Grain Shape Effects on the Liquefaction Response of Geotextile-Reinforced Sands

Using low-cost polymeric geosynthetics has proven to be a sustainable solution for a wide range of geotechnical problems, including liquefaction and associated disasters. The grain shape of sand governs the sand-geosynthetic interactions and its macro-level mechanical behavior and is the key to understanding and obtaining performance-based designs for reinforced soil structures. This paper investigates the micromechanics behind the effects of grain shape on the liquefaction response of unreinforced and reinforced sand through strain-controlled consolidated, truly undrained cyclic simple shear tests on granular materials with the same grain size and different grain shapes varying from completely rounded to angular. A layer of nonwoven geotextile was used in tests on reinforced sand.
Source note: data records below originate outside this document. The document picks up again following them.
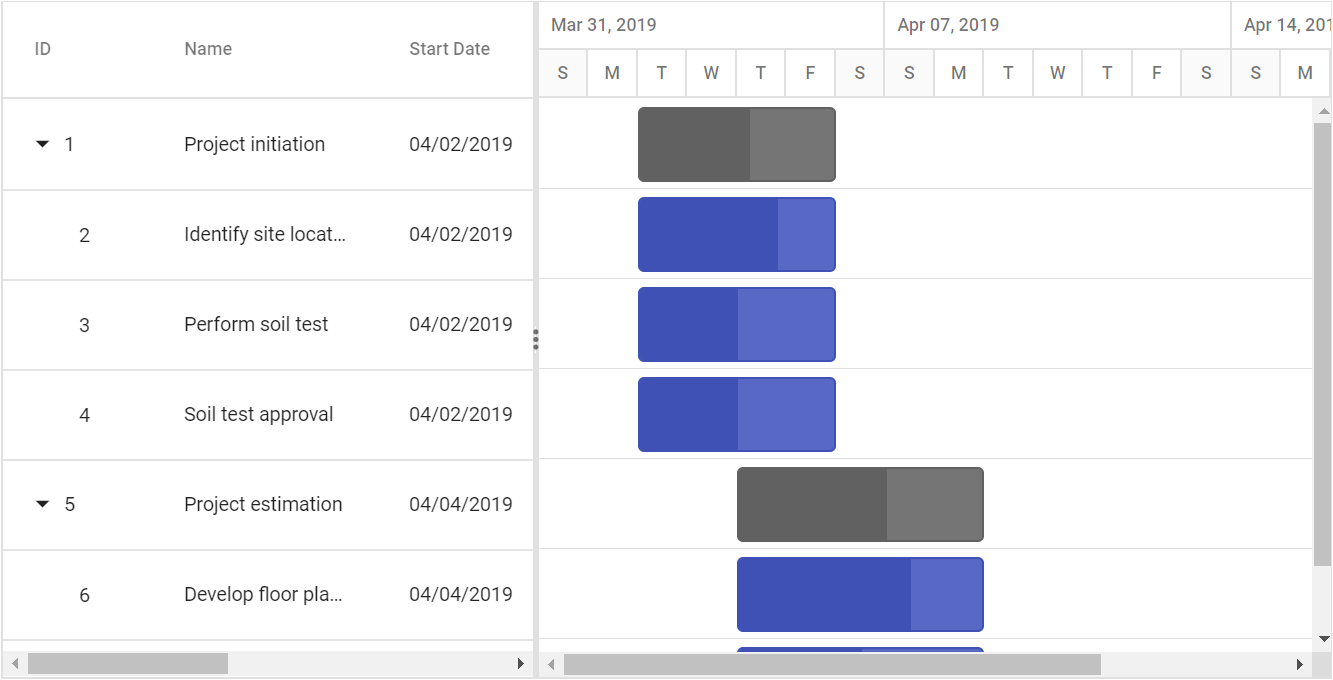Collapse the Project initiation parent row
This screenshot has width=1333, height=680.
(x=42, y=144)
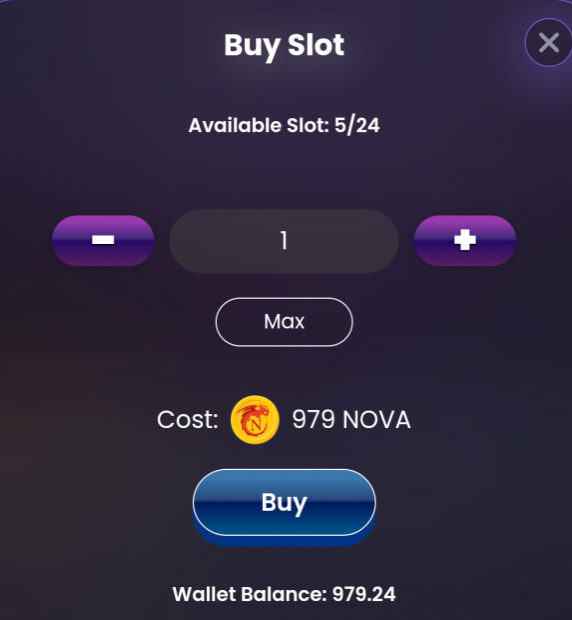Decrease slot quantity with minus button
This screenshot has height=620, width=572.
point(103,240)
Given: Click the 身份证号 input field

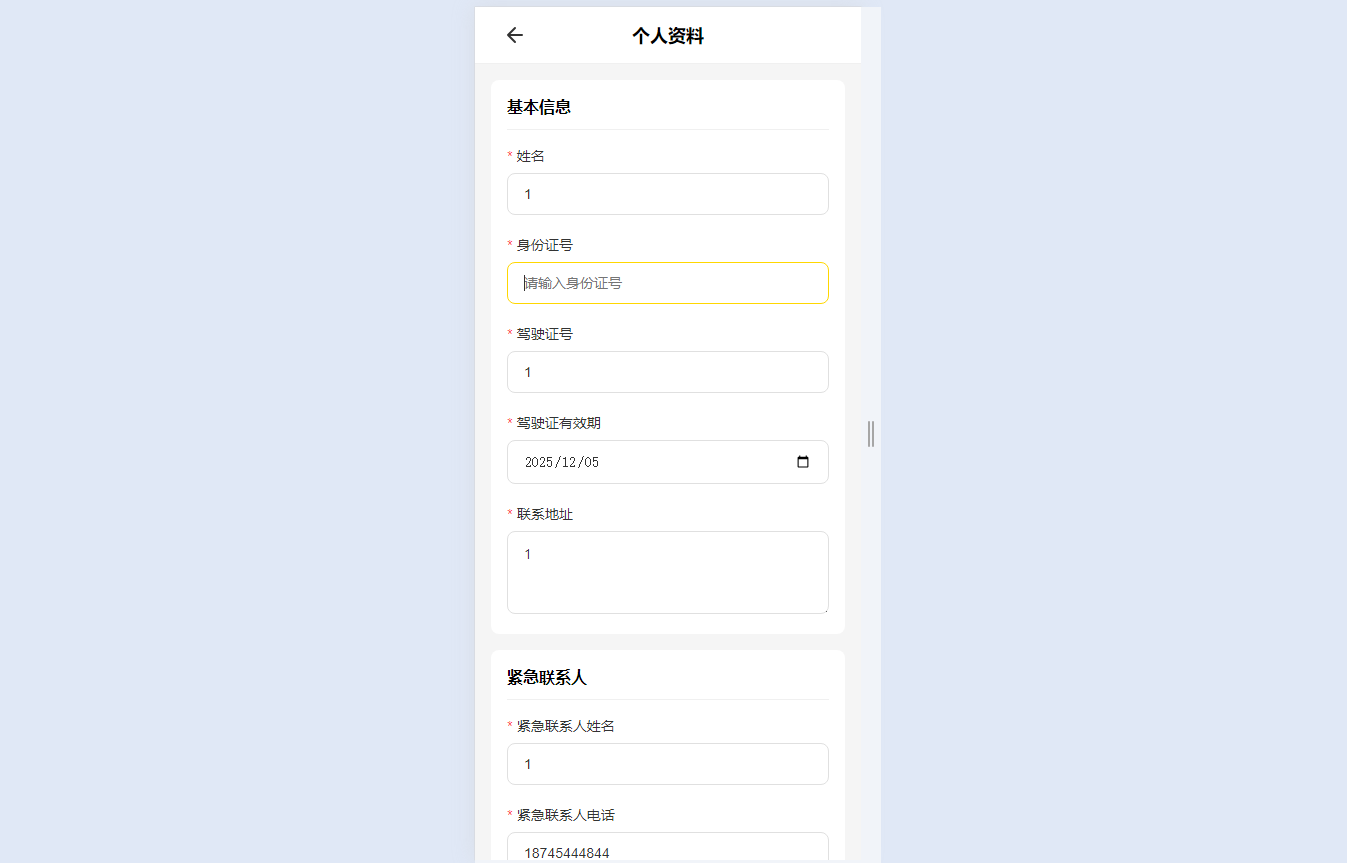Looking at the screenshot, I should point(667,283).
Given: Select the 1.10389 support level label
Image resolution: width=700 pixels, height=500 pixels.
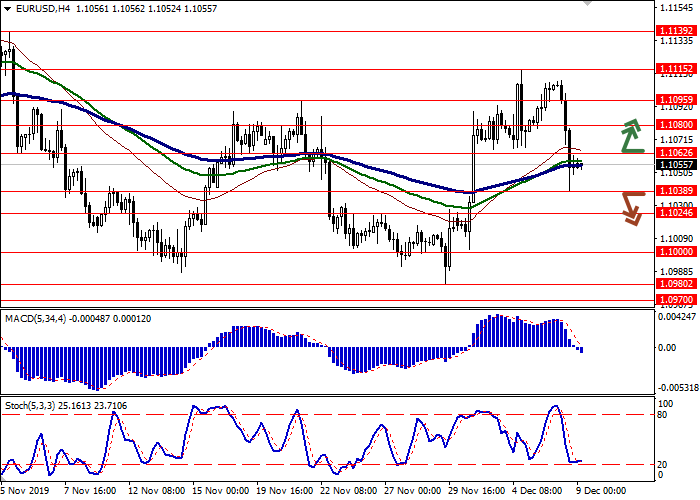Looking at the screenshot, I should pyautogui.click(x=676, y=190).
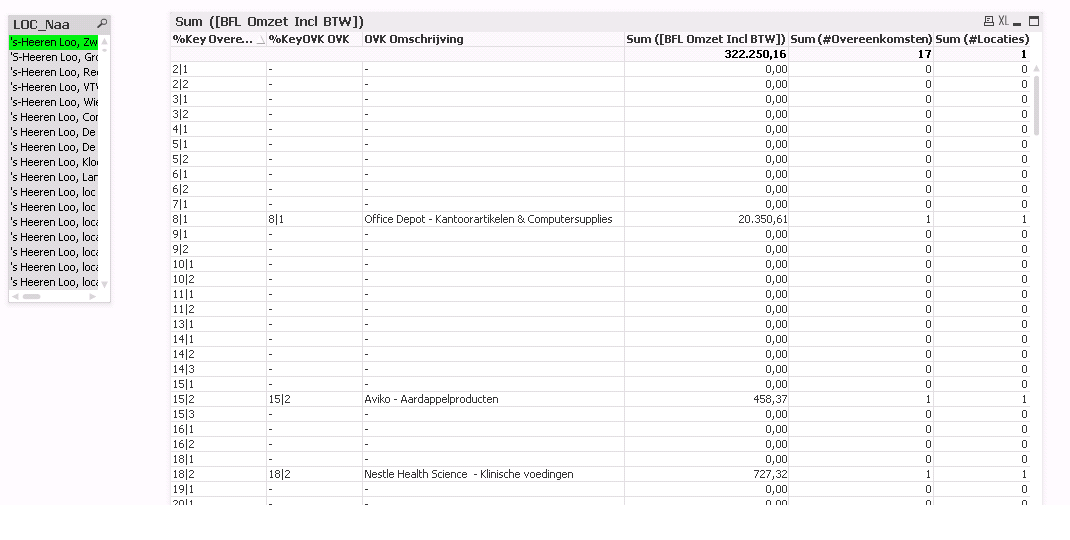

Grain shape is characterized through microscopic image analysis carried out in MATLAB. A series of densification tests and interface shear tests are performed to complement the cyclic simple shear tests in understanding the mechanism of liquefaction. With the increase in particle angularity by 77 and 123 times, the liquefaction resistance of the reinforced sand in terms of the number of cycles increased by about 200% and 270%, respectively. Results showed that the rate of densification is significantly affected by the particle shape and inclusion of geotextile, with maximum retardation of 24% for angular particles. An increase in the angularity of the particles has two advantages for providing liquefaction resistance to the particles: first, by increasing interlocking to achieve a stable configuration, and second, by improving interface friction to prevent particle movement and mobilization of pore water pressure.